Strategies to Make the Most of Summer Fun for Kids
Ahhhhh, summer fun!
As children take their last bus rides of the school year and get ready to toss backpacks to the side, parents are reminded of the wonderful break summer affords such as sleeping in, breaking from routines and chasing fireflies, to name a few.
For most people, including parents, it is a welcome time of year. For children afflicted with emotional or developmental issues and their parents and caregivers, it can present challenges to scheduling and keeping their kids on track, especially after the pandemic restrictions of the recent year.
Summer can be an anxious time for those with mental health issues such as anxiety, attention-deficit/hyperactivity disorder (ADHD), autism spectrum disorders or intellectual and developmental disorders (I/DD), according to an article from Child Mind Institute. For many parents and children, the school year allows for a routine and a sense of what comes next, while carefree summer days follow a more laid-back approach to everyday life, explained Monarch’s Director of Psychology Amanda Matthews, M.A., LPA.
With a bit of preparation and trial and error, parents can make summer memories for their children. Matthews shared tips that might help make the most out of the freedom from packing lunches and carpooling to school events.
Plan for success, keeping to your schedule as much as possible.
You know your child’s best. Plan around their unique tastes and interests, as well as schedules to which they are accustomed, Matthew suggested.
“Consider offering your child two options of an event to participate in during the day. Both options should be able to be completed, even if other events during the day are in flux,” said Matthews. “Young people may appreciate that the event is one that has been chosen by them, and that no matter what, it will occur. Parents are in control of the options, but the young person is in control over which of the two options will be completed.”
Take advantage of the ability to experience sites and events not normally accessible during the school year.
Take advantage of programs, sites or events held only during the summer months in your area. If possible, involve a child in deciding where to go or which events they prefer. What would they like to see or experience during their summer break?
“Making your child an active participant in the planning process helps him or her take ownership of your adventure,” added Matthews. “Wherever and whenever possible, have your child research the site or location you will be traveling to, as well as some interesting sites along the way.”
Keep in mind your child’s unique strengths and interests, and provide time to adjust.

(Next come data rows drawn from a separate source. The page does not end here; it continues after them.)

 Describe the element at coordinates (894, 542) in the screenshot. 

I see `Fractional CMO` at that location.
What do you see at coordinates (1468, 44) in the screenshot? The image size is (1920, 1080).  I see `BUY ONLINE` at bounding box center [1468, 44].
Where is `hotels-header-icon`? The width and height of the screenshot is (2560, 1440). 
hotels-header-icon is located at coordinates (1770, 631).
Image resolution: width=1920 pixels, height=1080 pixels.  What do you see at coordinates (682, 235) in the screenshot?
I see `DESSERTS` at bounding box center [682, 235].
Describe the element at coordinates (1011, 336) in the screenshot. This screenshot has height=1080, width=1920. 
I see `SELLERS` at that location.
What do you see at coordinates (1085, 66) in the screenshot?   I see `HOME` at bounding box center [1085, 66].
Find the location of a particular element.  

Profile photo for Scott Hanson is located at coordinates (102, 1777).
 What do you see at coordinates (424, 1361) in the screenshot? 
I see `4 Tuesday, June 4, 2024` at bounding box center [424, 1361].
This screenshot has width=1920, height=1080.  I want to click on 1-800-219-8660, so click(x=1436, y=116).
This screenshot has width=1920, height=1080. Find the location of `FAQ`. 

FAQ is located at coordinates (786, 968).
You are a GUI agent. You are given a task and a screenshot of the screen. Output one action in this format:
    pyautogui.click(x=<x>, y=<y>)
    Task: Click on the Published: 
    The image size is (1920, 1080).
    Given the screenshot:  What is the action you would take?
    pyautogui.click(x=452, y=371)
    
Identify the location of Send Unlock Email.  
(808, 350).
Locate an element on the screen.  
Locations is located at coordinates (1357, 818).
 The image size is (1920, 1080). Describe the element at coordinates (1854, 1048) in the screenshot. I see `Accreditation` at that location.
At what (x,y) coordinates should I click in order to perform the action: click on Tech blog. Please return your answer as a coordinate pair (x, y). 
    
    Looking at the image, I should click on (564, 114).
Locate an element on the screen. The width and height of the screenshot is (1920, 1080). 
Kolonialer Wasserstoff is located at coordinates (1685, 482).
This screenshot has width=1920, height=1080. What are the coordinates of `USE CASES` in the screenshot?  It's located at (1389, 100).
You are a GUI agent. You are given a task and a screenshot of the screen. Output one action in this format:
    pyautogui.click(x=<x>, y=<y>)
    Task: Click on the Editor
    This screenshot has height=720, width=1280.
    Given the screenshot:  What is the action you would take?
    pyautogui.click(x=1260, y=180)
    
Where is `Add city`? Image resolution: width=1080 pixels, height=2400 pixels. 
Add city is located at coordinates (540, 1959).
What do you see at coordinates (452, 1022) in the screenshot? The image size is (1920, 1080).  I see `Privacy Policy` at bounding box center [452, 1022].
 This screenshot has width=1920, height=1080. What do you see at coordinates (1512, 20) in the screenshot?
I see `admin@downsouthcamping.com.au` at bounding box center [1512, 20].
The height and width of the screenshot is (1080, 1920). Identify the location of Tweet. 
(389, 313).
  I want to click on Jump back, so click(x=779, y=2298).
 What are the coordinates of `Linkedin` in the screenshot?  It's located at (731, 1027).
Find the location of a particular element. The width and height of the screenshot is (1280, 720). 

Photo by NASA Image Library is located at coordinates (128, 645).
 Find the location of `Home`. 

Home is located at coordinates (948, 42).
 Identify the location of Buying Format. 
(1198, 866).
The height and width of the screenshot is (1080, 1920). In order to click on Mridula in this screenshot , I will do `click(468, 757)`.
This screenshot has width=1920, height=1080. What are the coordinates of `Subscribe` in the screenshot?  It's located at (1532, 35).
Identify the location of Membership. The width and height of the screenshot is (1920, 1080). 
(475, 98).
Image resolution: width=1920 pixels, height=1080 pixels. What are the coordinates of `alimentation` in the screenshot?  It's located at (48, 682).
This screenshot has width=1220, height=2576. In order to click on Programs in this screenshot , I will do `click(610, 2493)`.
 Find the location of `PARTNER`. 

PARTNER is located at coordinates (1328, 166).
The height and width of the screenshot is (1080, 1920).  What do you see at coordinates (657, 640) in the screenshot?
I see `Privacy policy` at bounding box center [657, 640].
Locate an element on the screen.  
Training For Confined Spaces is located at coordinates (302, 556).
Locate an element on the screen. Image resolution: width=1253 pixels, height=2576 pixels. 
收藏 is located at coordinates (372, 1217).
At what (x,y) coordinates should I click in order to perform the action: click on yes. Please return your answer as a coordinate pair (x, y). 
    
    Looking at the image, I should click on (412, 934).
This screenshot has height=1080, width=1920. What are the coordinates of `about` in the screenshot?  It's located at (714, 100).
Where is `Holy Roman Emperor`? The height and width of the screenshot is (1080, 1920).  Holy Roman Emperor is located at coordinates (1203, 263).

Keep in mind the size of crowds, time of day and any special accommodations that might be needed. With a little bit of preparation and advanced request, staffs at many location staffs are happy to oblige and make an experience for a child the best it can be.
Getting out and about during the school break can avoid a sense of isolation. Matthews explained that parents and children diagnosed with I/DD may feel a sense of isolation during the summer months: “Parents of children with I/DD often work hard to support inclusion of their children in school activities, but, if they feel that there is a significant decrease in informal or formal supports during the summer, they may feel more alone than ever during this time of year.”
Relax and breathe.
All kids have meltdowns at one time or another. “Parents, don’t let one issue or breakdown ruin an outing or event,” said Matthews. “Make sure you keep in mind your child’s triggers and what might prompt him or her to not fully enjoy an outing.”
Ask for assistance or help in adjustments to an outing or event when you need it. “There are always alternatives that will work if Plan A doesn’t. It just takes a bit of preparation, research and planning,” assured Matthews.
The goal is to make the most of your time with your children and maximize their experiences. “Most of all, enjoy all that summer has to offer because time is fleeting and school supplies, lunch boxes and new shoes will be on the horizon before you know it,” she noted.